わりと面白く一息にすぐ読める本で、その点『流線型列車の時代』とは対照的です。ただそれを美点と言い切ってしまって良いのか、鉄道に関する説明はあっさりで、ちょっと物足りない読後感もありました。それは趣味の偏った鉄道趣味者のつけた因縁であって、昨今の「鉄道ブーム」にかこつけて、鉄道と昔の話に興味を持った(でも詳しくはない)層に向けて売る新書としては、妥当な方向性なのかも知れません。文学作品に書いてある鉄道ネタを綿密につつき回しすぎて読者を辟易させてしまった松下了平『シャーロック・ホームズの鉄道学』という本もありましたし(小生も以前サイトのネタに使いました)。
しかし、一方本書は文学評論という性格でもありませんで、この6人の作家を取り上げる理由が何か文学上の意義があるというわけでもなく、その作家の作品に及ぼした影響などを解説しているわけでもないので、どっち付かずな印象をも受けるわけです。文学+鉄道という本を今から書くのが難しいのは、小池滋『英国鉄道物語』の水準の高さというのが一つあるかも知れません。
読んでいて首を傾げた箇所を一つ挙げれば、表題に銘打っている「大陸横断鉄道」のうち、アメリカのそれについて、「7ルートもあった北米大陸横断列車」という節を設け、その地図を載せています(p.197)。北からカナディアン・ナショナル(CN)、カナディアン・パシフィック(CP)、グレート・ノーザン(GN)、ノーザン・パシフィック(NP)、ユニオン・パシフィック(UP)、サンタフェ(SF)、サザン・パシフィック(SP)というわけです(サンタフェのフルネームはアチソン・トピーカ&サンタフェなので、略称はAT&SFと書く方が多いと思います)。
ですが、これでは2ルート欠けています。シカゴ・ミルウォーキー・セントポール&パシフィック(CMSTP&P or MILW)のルートと、ウェスタン・パシフィック(WP)およびデンヴァー&リオグランデ・ウェスタン(D&RGW)の連携によるルートです。なるほどこの2ルートは完成したのが遅い分マイナーかも知れませんが、著者の小島氏は前作『流線型列車の時代』でミルウォーキー鉄道やWPの列車を取り上げているので、ご存じなかったはずはないのですが。ミルウォーキー鉄道は流線型の超高速蒸気機関車を造ったり、ロッキー山越えの区間を延べざっと千キロも電化して当時世界最強クラスの電気機関車を走らせたり、そんな投資をしまくったせいでアメリカの鉄道の黄金時代だったはずの両大戦間に三度破産したり、話題も多そうな会社のはずです。

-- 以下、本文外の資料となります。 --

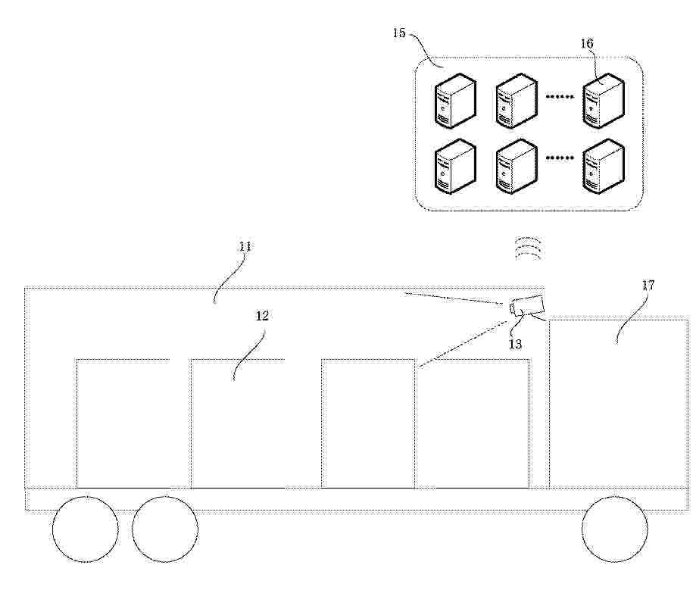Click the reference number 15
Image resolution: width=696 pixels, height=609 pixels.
399,33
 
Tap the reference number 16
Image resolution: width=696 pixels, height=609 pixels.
586,43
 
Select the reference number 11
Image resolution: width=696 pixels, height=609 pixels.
245,246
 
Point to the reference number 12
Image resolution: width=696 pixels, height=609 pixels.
262,316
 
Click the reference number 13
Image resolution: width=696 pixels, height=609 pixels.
515,344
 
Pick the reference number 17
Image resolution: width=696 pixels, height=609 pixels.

地図について細かい文句を言えばきりがありませんが、この二つを足して9ルートというのでも、あくまでもそれはメインラインであって、列車の運行経路としてはまだ足りないだろうと思います。あいにく小生は昔のアメリカの鉄道の時刻表を持っていないので詳細は分かりかねますが、こちらのブログ「蒸気機関車拾遺」さんの記事「米大陸横断1」と「米大陸横断2」の記事をご参照下さい。特に「2」には、1946年のアメリカ大陸横断鉄道の概念図が掲載されていますので、ご興味のある方は是非ご参照ください。この地図も細かく見れば、ん? な所もないではないですが。
ちなみに小生が地図云々言っているネタ本は Yenne,Bill Atlas of North American Railroads です。これは西山洋書のセールで見かけて買ったのですが、アメリカの鉄道マニア(多分)が個人的にコレクションしたらしい鉄道路線図(1950年代頃のが多い)を一冊にまとめたものです。会社の選択基準は多分、著者が手に入れられたかどうかなんでしょうが、主要な鉄道会社は一通り集められているようで、カナダのCNとCPも載っています。地図に各社の簡単な歴史が付けられていて、小生のような、それほどディープではないけど一通りのことを知りたい、という程度の人間にはうってつけの本でした。これを読んで、漸くアメリカの鉄道各社のネットワークがどのようなものか、概要が掴めました。あとはこれに時刻表(Official Guide)があれば・・・(各社ごとに無料配布していたような戦後の時刻表なら、古本屋で幾つか見つけて買ったのですが)。
ところで、文学部卒業のくせにあまり文学を読まない小生ではありますが、荷風の作品は幾つか読んだものでした(小生のHNと荷風作品は無関係です)。ただ『あめりか物語』はちゃんと読んだことがなかったので、荷風がアメリカでインターアーバンの電車に乗ったということは知りませんでした。本書によると、シアトルとセントルイスと、二箇所で乗っているそうです。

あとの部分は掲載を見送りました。